Stored items
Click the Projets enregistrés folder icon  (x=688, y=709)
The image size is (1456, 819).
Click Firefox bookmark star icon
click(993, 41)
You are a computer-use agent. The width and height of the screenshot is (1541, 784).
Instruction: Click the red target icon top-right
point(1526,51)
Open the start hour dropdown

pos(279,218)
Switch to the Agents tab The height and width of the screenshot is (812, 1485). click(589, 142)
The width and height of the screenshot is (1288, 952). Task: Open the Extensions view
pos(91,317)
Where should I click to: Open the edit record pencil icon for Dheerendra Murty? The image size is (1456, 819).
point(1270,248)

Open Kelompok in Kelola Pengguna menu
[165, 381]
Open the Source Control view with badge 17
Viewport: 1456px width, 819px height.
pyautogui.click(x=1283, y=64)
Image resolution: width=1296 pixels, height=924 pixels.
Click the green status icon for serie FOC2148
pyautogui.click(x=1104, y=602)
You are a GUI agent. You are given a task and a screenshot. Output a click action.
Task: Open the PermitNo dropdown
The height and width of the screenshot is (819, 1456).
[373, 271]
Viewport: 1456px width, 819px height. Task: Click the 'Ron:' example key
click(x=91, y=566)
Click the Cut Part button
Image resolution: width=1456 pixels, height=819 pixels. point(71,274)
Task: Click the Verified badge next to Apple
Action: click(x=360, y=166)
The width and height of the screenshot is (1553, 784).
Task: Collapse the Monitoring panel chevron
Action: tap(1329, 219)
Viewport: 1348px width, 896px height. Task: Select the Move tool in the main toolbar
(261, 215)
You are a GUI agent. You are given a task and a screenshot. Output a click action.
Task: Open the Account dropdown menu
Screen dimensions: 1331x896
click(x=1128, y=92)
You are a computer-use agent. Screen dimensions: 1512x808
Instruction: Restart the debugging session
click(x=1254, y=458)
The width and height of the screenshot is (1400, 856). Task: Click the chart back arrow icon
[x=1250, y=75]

WHAT IS REQUIRED
Exact copies of the lines from the start of the data up to the line holding "You are a computer-use agent. The", both included, are all that is needed.

RESPONSE AREA
Click the Projets enregistrés folder icon  (x=688, y=709)
The image size is (1456, 819).
Click Firefox bookmark star icon
click(993, 41)
You are a computer-use agent. The width and height of the screenshot is (1541, 784).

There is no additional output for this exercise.